__Directions for this task__: Pictures left aside, return the lines below exactly, from the one with "You are a computer-use" to the end, including both ends.

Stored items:
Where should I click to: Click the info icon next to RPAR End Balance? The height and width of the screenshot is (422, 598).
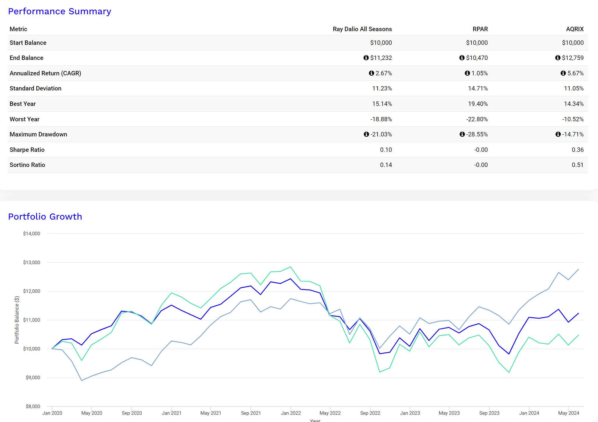tap(462, 58)
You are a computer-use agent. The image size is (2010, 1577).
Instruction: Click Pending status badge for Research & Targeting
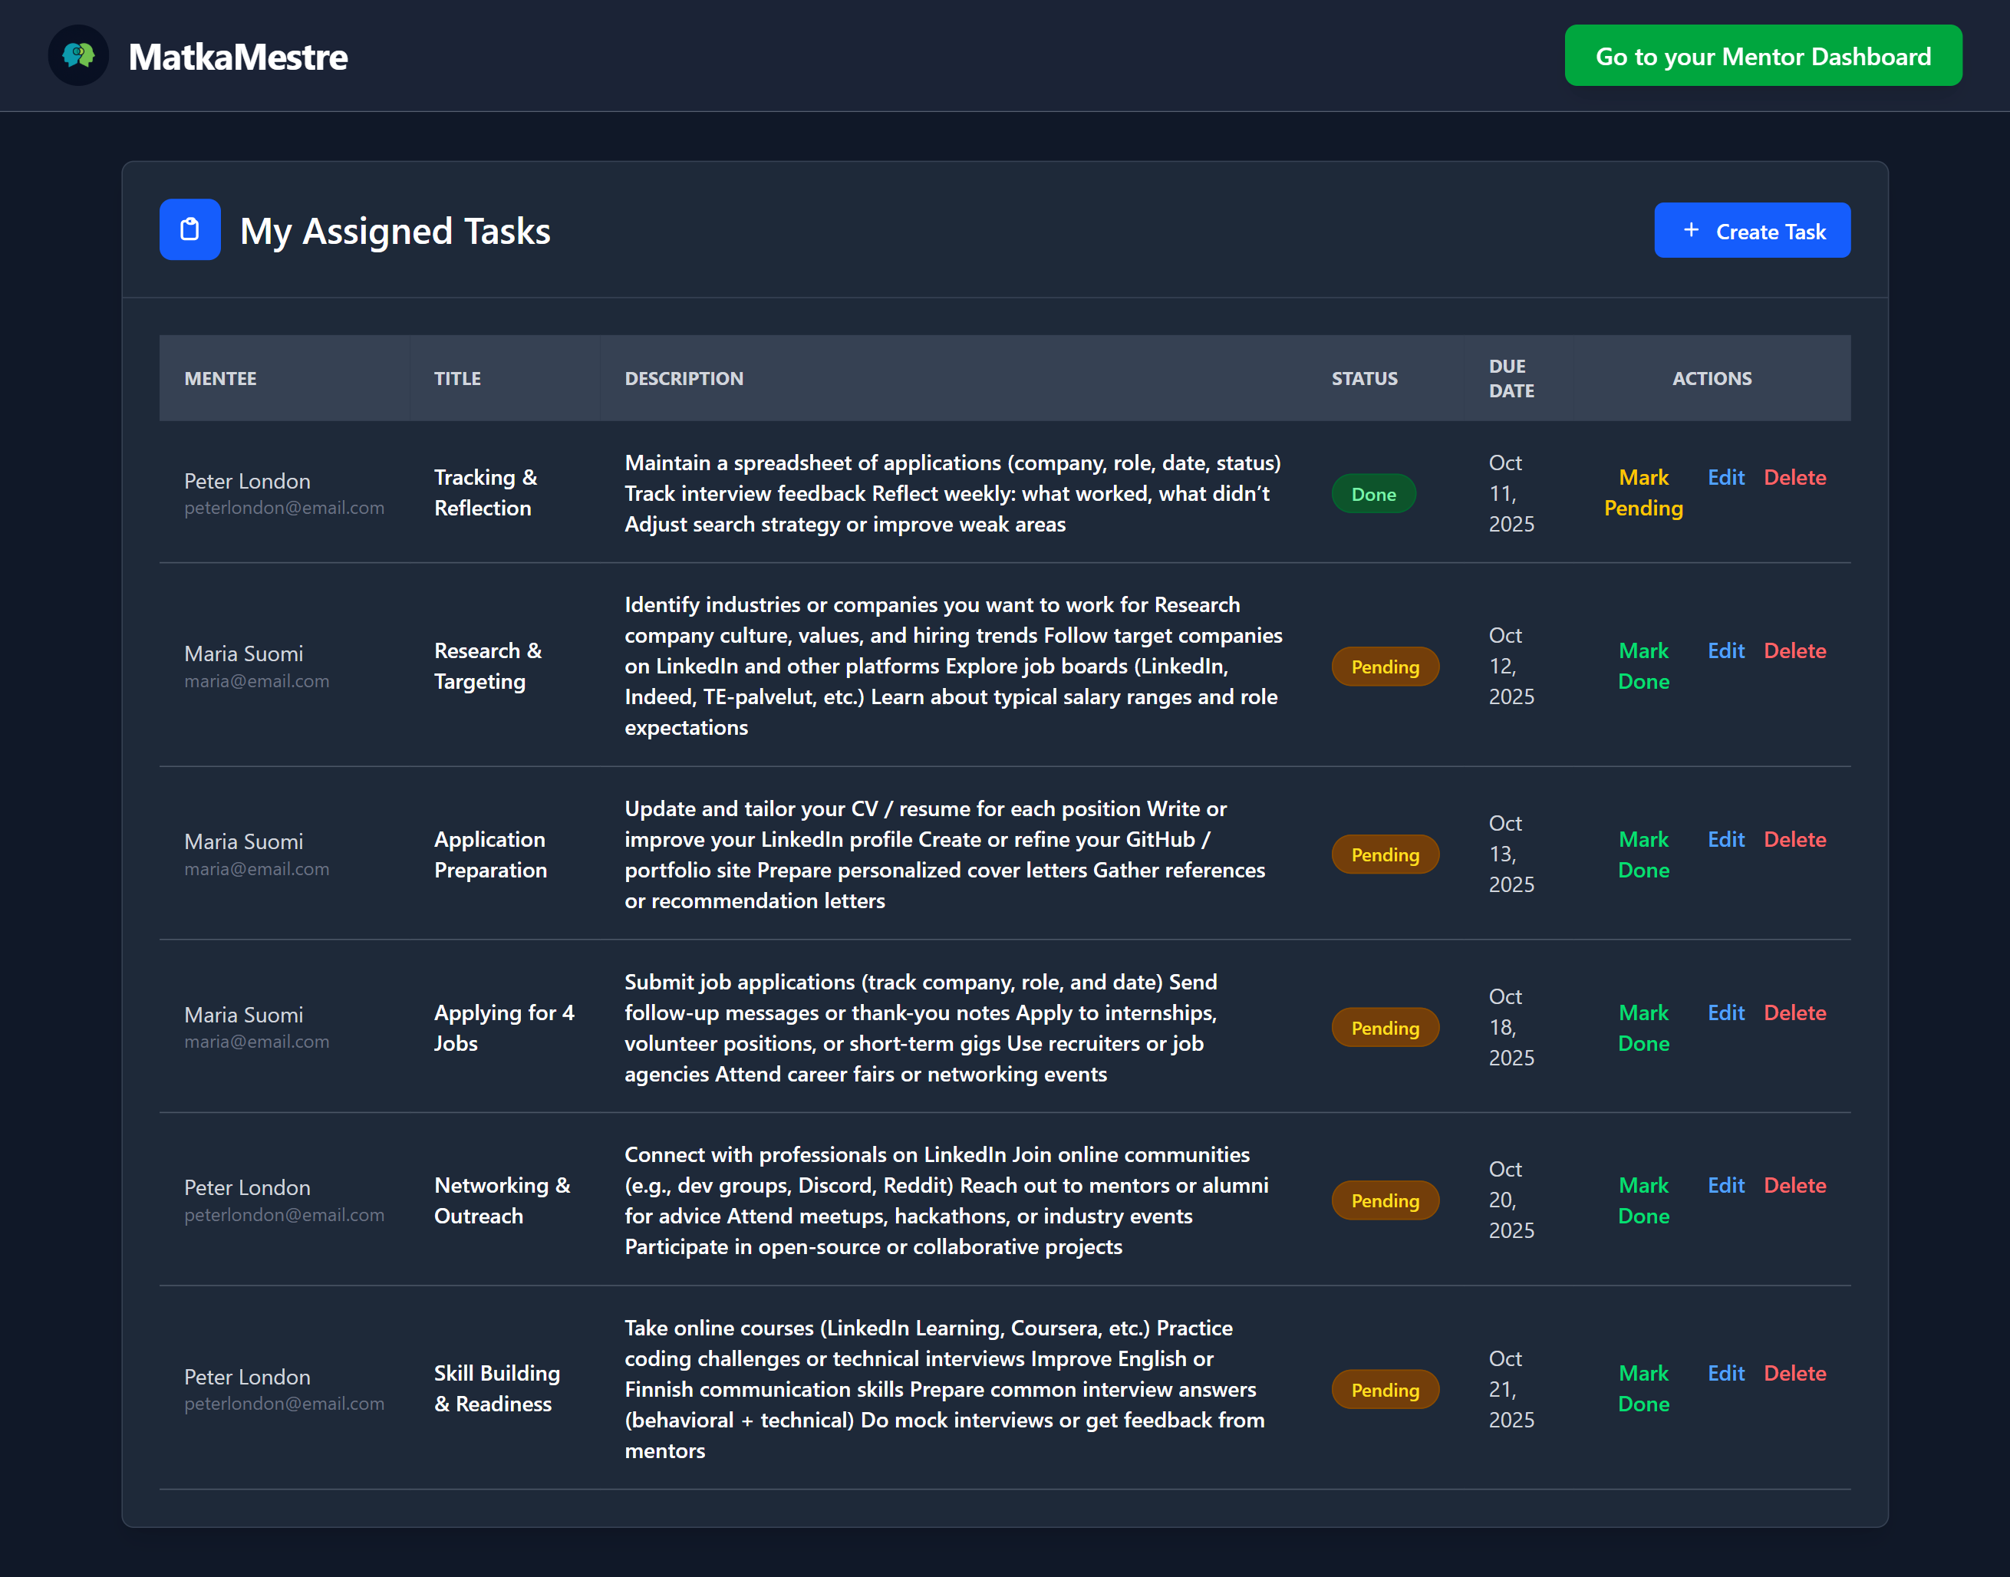pos(1384,667)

__Solution to this task__:
You are a computer-use agent. The image size is (2010, 1577).
Instruction: Click Pending status badge for Research & Targeting
pos(1384,667)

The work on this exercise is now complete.